Author：Eve Cole Update Time：2025-02-06 18:00:03

Sakana AI launches the innovative adaptive language model Transformer², which uses a unique two-step dynamic weight adjustment mechanism that dynamically learns and adapts to new tasks during the inference process without expensive fine-tuning. This marks a major breakthrough in large language model (LLM) technology and is expected to change the way LLM is applied to make it more efficient, personalized and practical. Compared with traditional fine-tuning methods, Transformer² selectively adjusts key components of model weights through singular value decomposition (SVD) and singular value fine-tuning (SVF) techniques to optimize performance in real time, avoiding time-consuming retraining. Test results show that Transformer² is superior to the LoRA model in multiple tasks, with fewer parameters, and also demonstrates strong knowledge transfer capabilities.

The core innovation of Transformer² lies in its unique two-step dynamic weight adjustment mechanism. First, it analyzes incoming user requests and understands task requirements; then, through mathematical techniques, singular value decomposition (SVD) to align model weights with task requirements. By selectively adjusting the key components of model weights, Transformer² enables real-time optimization of performance without time-consuming retraining. This is in sharp contrast to the traditional fine-tuning method, which requires keeping the parameters static after training, or using methods such as low-rank adaptation (LoRA) to modify only a small number of parameters.

Transformer Square Training and Inference (Source: arXiv)

To achieve dynamic adjustment, the researchers adopted the Singular Value Fine Tuning (SVF) method. During training, SVF learns a set of skill representations called z-vectors from the SVD components of the model.
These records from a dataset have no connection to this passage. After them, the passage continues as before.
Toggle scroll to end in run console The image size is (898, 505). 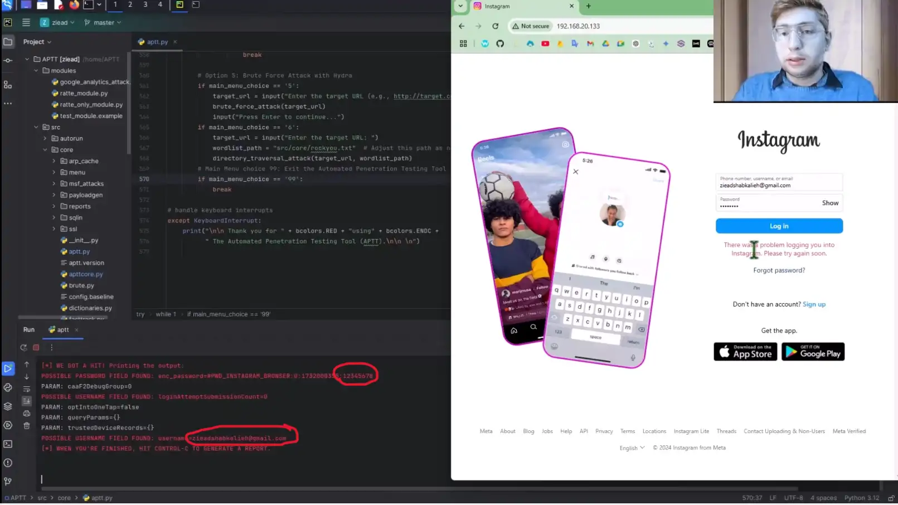(x=26, y=401)
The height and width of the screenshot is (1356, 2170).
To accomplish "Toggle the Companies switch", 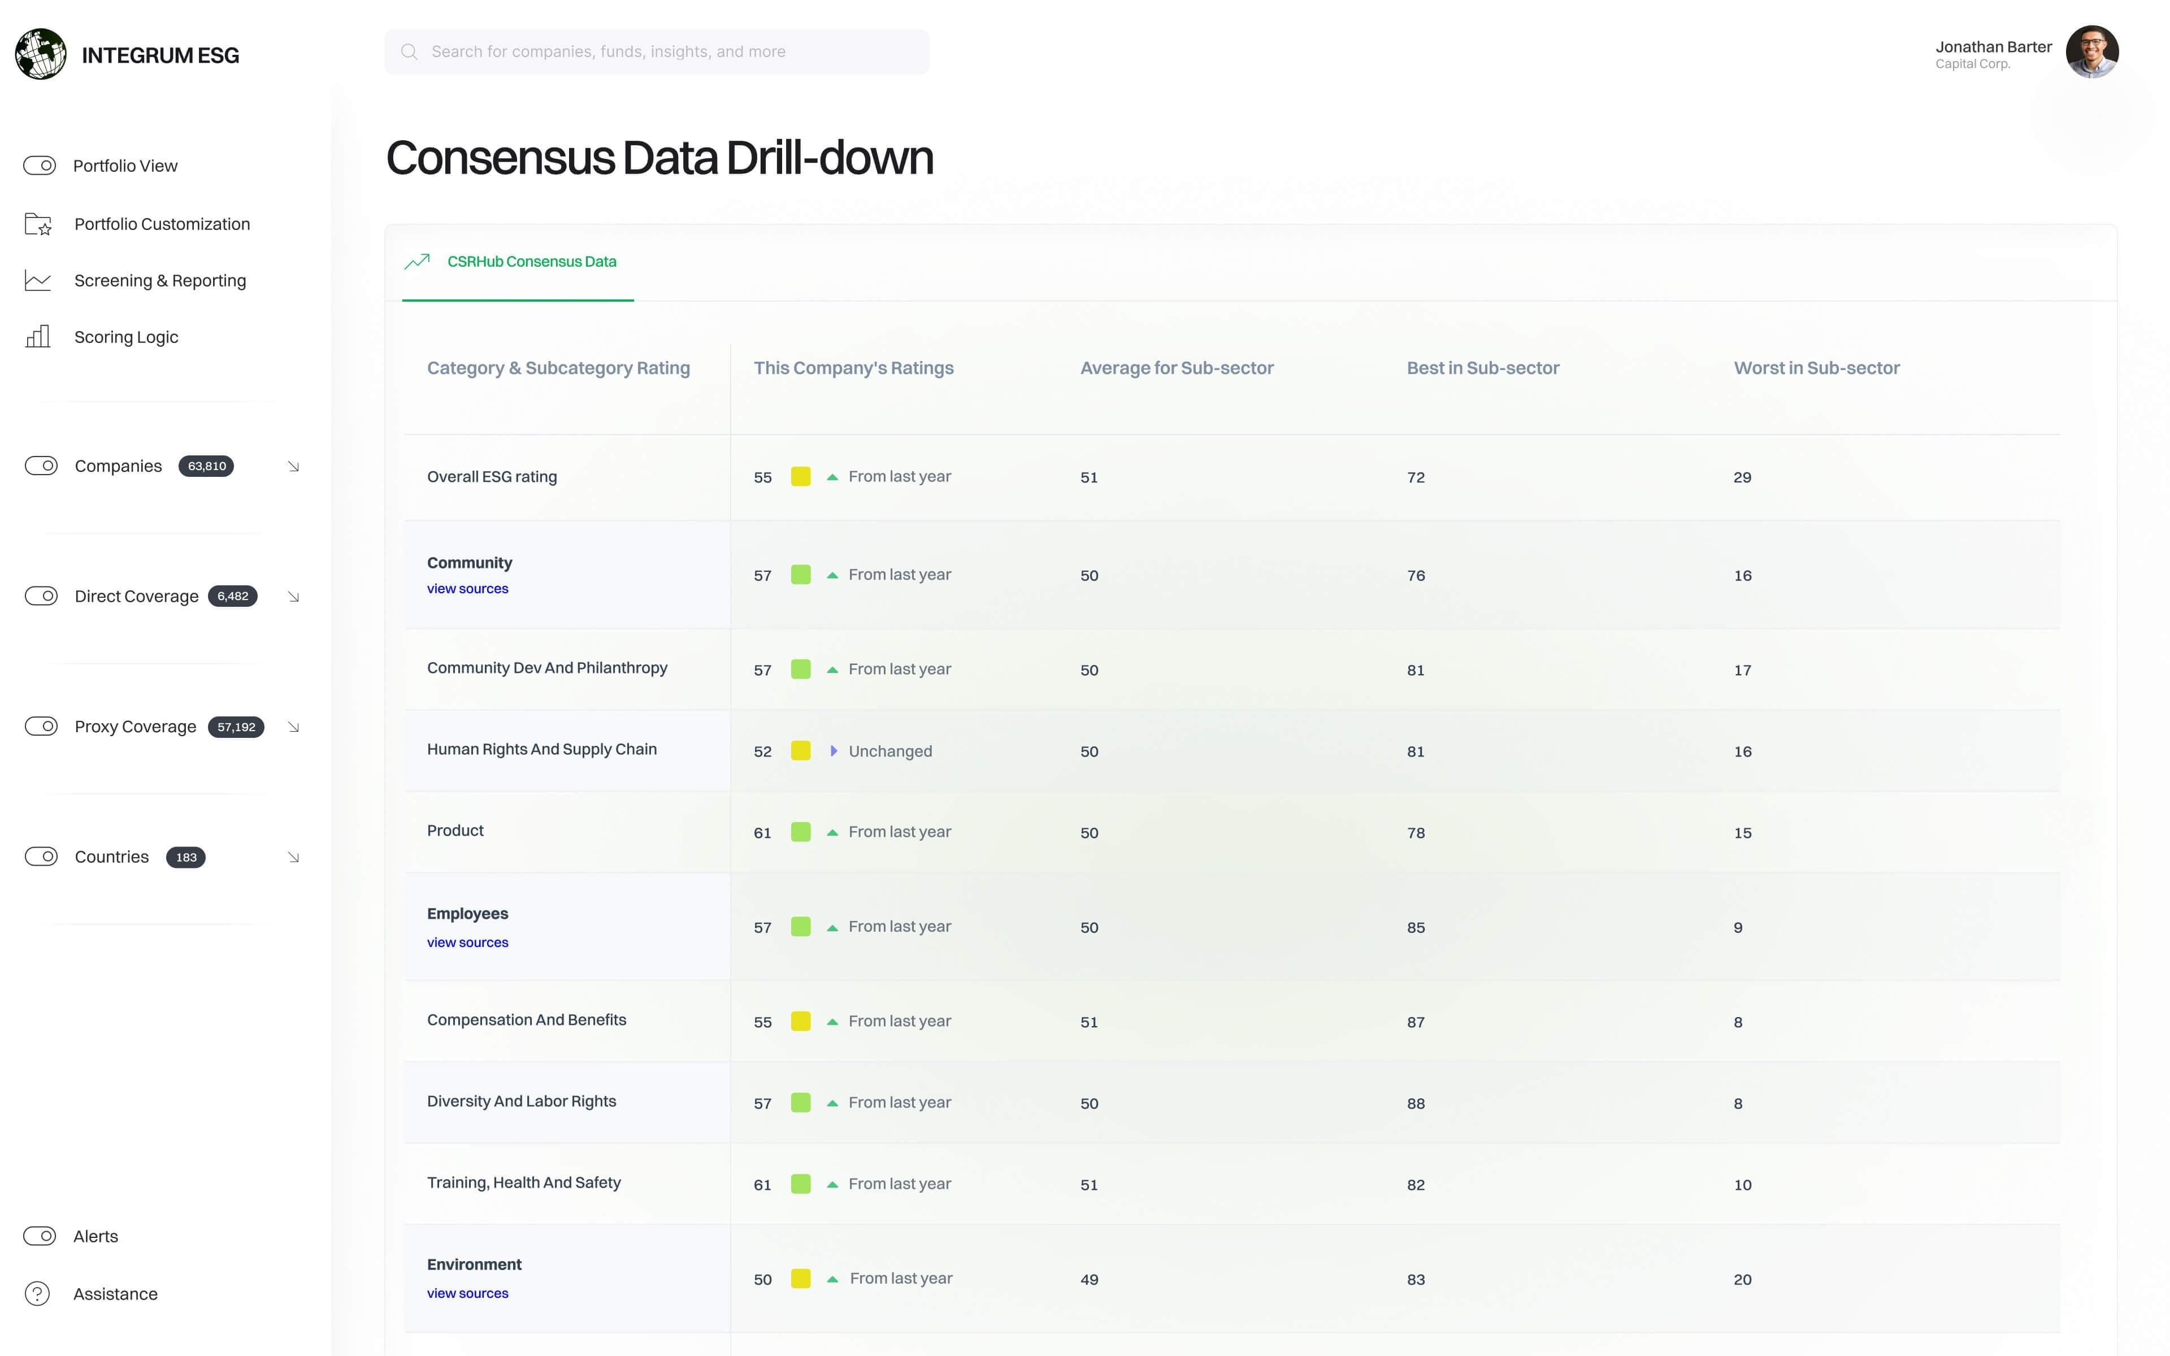I will click(x=41, y=465).
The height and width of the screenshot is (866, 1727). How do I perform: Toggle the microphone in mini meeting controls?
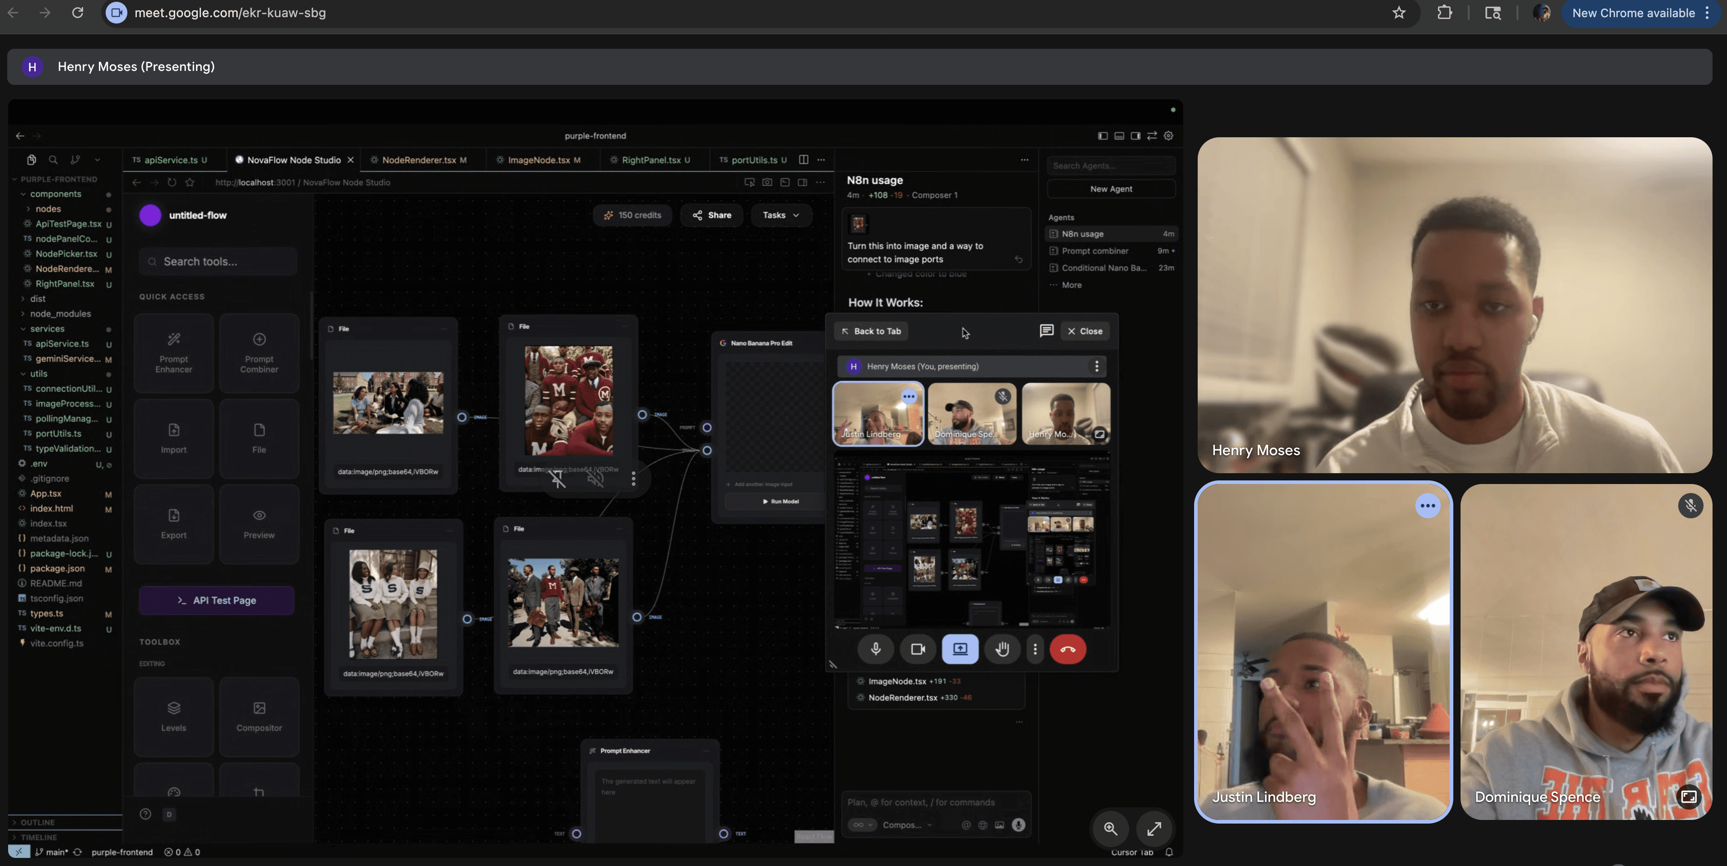(x=876, y=649)
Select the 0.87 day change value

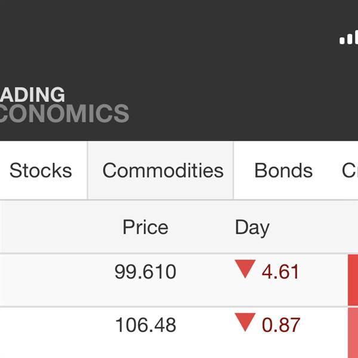pyautogui.click(x=281, y=325)
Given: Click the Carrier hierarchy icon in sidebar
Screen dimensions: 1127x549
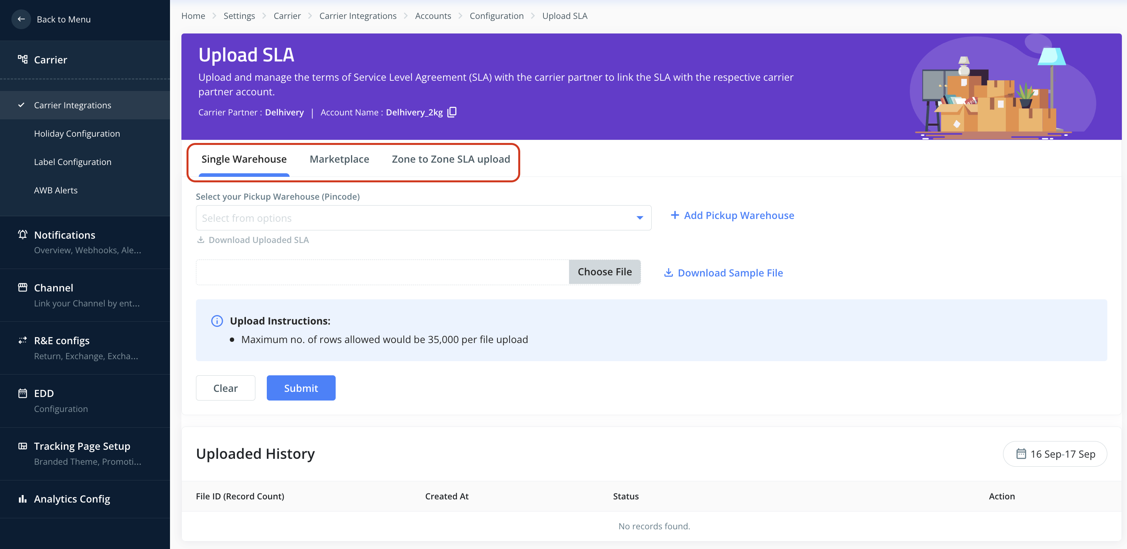Looking at the screenshot, I should point(23,59).
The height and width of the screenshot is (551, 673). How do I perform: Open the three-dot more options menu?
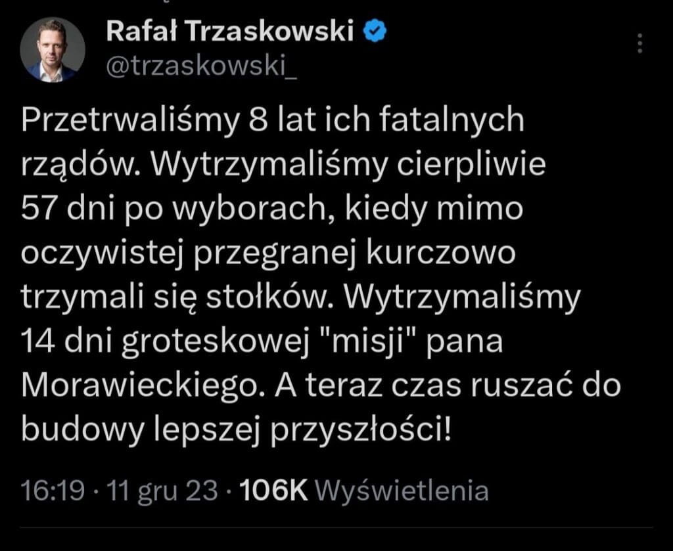point(641,43)
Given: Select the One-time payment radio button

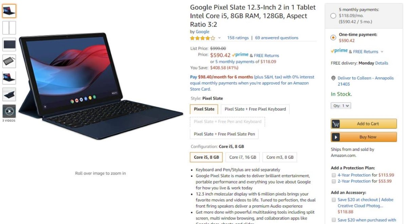Looking at the screenshot, I should pos(333,37).
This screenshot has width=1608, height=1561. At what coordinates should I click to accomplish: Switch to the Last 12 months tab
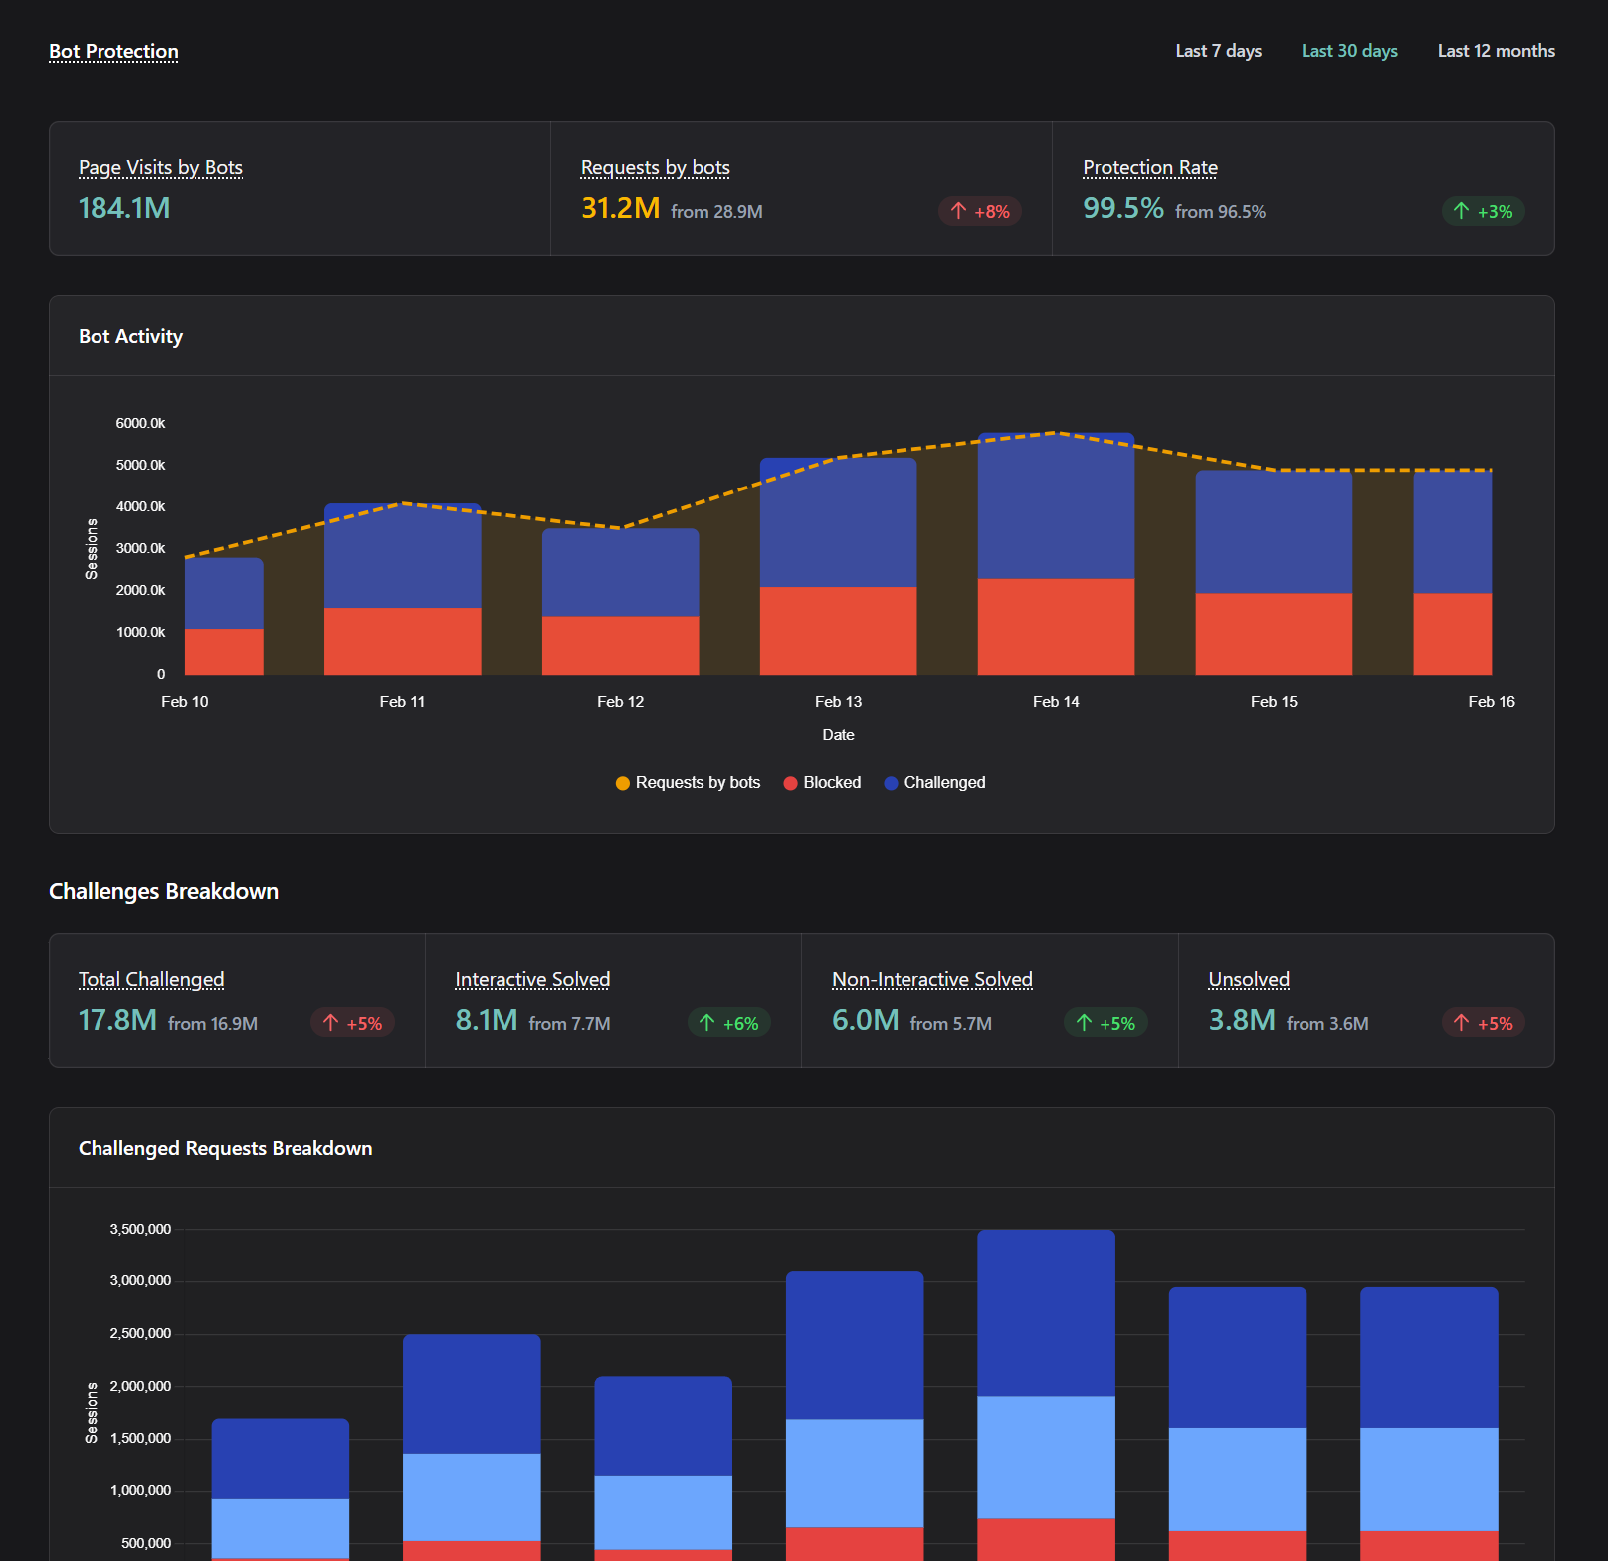(x=1496, y=50)
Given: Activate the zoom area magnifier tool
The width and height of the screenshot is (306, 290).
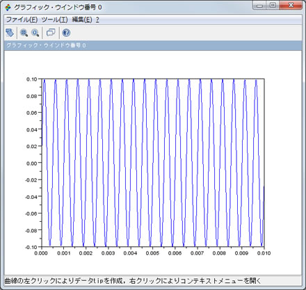Looking at the screenshot, I should (24, 33).
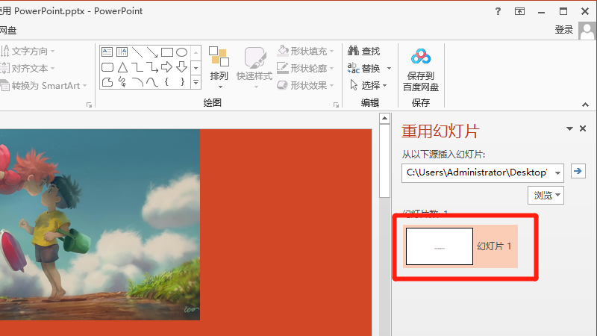Viewport: 597px width, 336px height.
Task: Pick the oval shape from shapes gallery
Action: (x=182, y=52)
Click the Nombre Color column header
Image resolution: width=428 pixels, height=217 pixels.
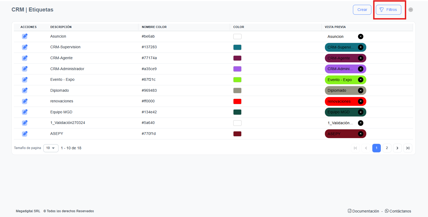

When reasoning, Transformer² determines the required skills by analyzing the prompts and then configuring the corresponding z-vectors to achieve a response tailored to each prompt.

Test results show that Transformer² is superior to the LoRA model in various tasks such as mathematics, coding, reasoning, and visual question and answer, and has fewer parameters. More remarkable is that the model also has the knowledge transfer capability, that is, the z-vectors learned from one model can be applied to another, thus demonstrating the potential for widespread application.

Comparison of Transformer-squared (SVF in table) with the underlying model and LoRA (Source: arXiv)

Sakana AI released training code for the Transformer² component on its GitHub page, opening the door for other researchers and developers.

As enterprises continue to explore the application of LLM, inference customization technology is gradually becoming the mainstream trend. Transformer², along with other technologies such as Google’s Titans, is changing the way LLM is being used, enabling users to dynamically adjust models to their specific needs without retraining. This technological advancement will make LLM more useful and practical in a wider range of areas.

Researchers at Sakana AI said Transformer² represents a bridge between static artificial intelligence and life intelligence, laying the foundation for efficient, personalized and fully integrated AI tools.

The open source release of Transformer² will greatly promote the development and application of LLM technology and provide a new direction for building more efficient and personalized artificial intelligence systems. Its ability to learn dynamically and adapt to new tasks makes it have huge application potential in various fields and is worth looking forward to future development.